Hit Man, co-written by Powell and Linklater following their collaboration on stoner-baseball comedy Everybody Wants Some, is a perky action-comedy based on a true-crime article by Skip Hollingsworth. It follows Gary Johnson, a mild-mannered philosophy professor, and the twist of fate that leads him to become a fake contract killer for the New Orleans police department. While the police wait outside to make arrests, Gary leads a series of successful sting operations, luring in a slew of angry husbands, wives, criminals and coworkers, all looking to pay for murderous revenge. In lively voiceover narration, Gary often reminds us that contract killers don’t really exist, but he excels at his job because he understands what people are looking for. Gary looks to fulfil the individual fantasies of his targets, incorporating prosthetics, fashion, vivid detail and personality makeovers into his roles, landing an arrest each time.
Gary is on a winning streak until he meets Maddy Masters (Adria Arjona: Morbius, 6 Underground), a disgruntled wife who is sick of her husband’s controlling behaviour. After researching Maddy, Gary creates a new alter-ego named Ron to be her personalised contract killer. Ron is a sexually confident, easy-on-the-eye gentleman with a tough-guy edge. Even Gary’s co-workers agree that Ron is something special. However, after hearing about the hard time Maddy is going through, Ron takes pity on her, and so that she can avoid arrest, he encourages her to take the money she was willing to spend on killing her husband and use it to leave and start a new life. Everything goes well until Maddy gets back in touch, and the pair begin to date. When he and Maddy are together, Gary adopts his confident killer alter-ego, and as time slips by, eventually, the lines between Gary and Ron start to blur.
There’s so much fun to Richard Linklater’s work; he’s a director who uncompromisingly makes whatever he wants to make. From stoner comedies to twelve-year passion projects, Linklater approaches all his filmmaking with a sense of ownership. Although we’re never too sure what to expect from him as a storyteller, we can be confident that Linklater will always pull out the stops and throw himself into any project. This could not be more true for Hit Man; Powell and Linklater take a risky leap and just keep running. The result is hilarious and wildly surprising. Throughout the movie, we are never sure which corner they are going to turn next, and it’s so exciting to see the payoff of their commitment to this character and his wild journey.

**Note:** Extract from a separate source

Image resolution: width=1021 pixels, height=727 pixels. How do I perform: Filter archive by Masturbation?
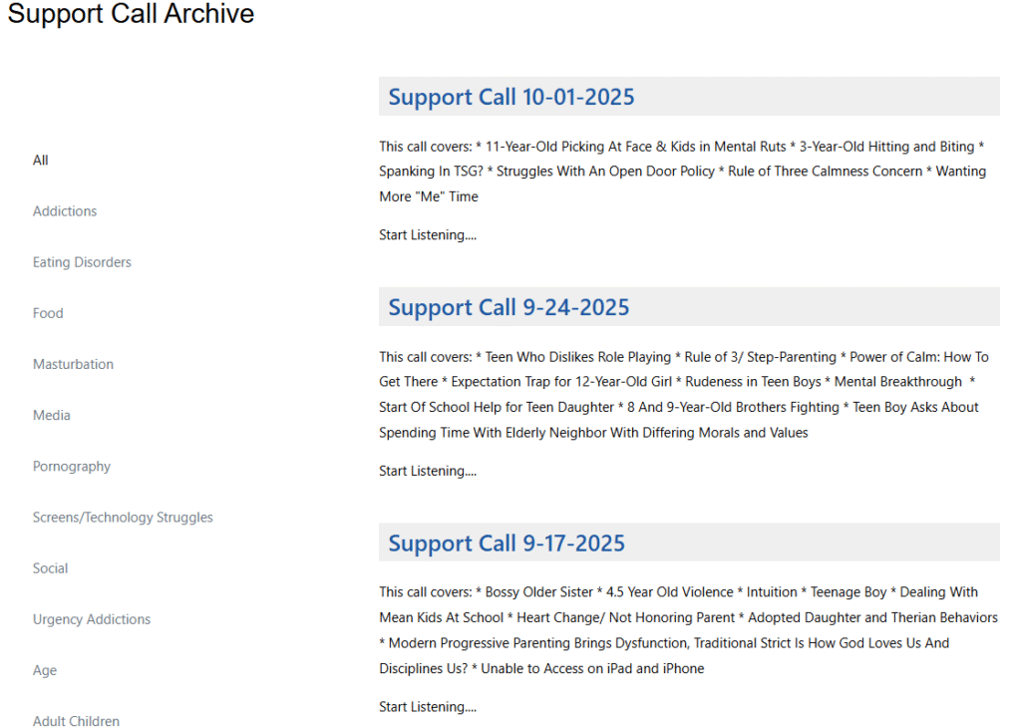tap(73, 363)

Glen Powell shines in the lead role, showing off a range of talent in comedy, action and improvisation. The film allows him space to play around with a variety of contract killer characters, from a Hannibal Lecter-type psycho to a gun-touting redneck. We can visibly see him having fun with his characters, and there is a sense that Linklater has given him the freedom to experiment and throw around ideas. It’s also fun to see him play Gary, the meek, jean-shorts-wearing, sensible philosophy teacher who seems like the complete antithesis of the charming Hollywood star. He plays his double agent act almost too well, making for riotous fun when his alter-ego Ron faces a task he’s supposedly a pro at, like shooting targets or fighting. Powell holds his own against a hilarious supporting cast. As his police co-workers, Sanjay Rao and ‘Parks and Recreation’ star Retta ground the script in comedy. With their great deadpan timing, they often pull the narrative back where it needs to be and give the proceedings a light and silly air. In his first major leading role, Powell cements himself as an actor unwilling to take himself too seriously, and he is thrilling to watch throughout. Hit Man is his most entertaining role so far, and it’s exciting to think what will come next for this emerging star.
It’s often hard to predict where Linklater will go as a filmmaker. The Before Trilogy and Boyhood feel worlds apart from School of Rock and Dazed and Confused. Yet, no matter his project, Linklater always feels present within his work, focusing his lens wherever there is a story to tell. He often focuses on loose and easy narratives, particularly regarding the passage of time – his timescale being anywhere between one day and twelve years. Hit Man. although infused with comedy, asks whether a person can change over time. Through a battle between the Superego and the ID, can we become the people we want to be? Can we change the foundations of who we are? Richard Linklater’s Hit Man presents a hilarious action-packed adventure in an attempt to answer this question, and the result is one of the most fun and original movies in years.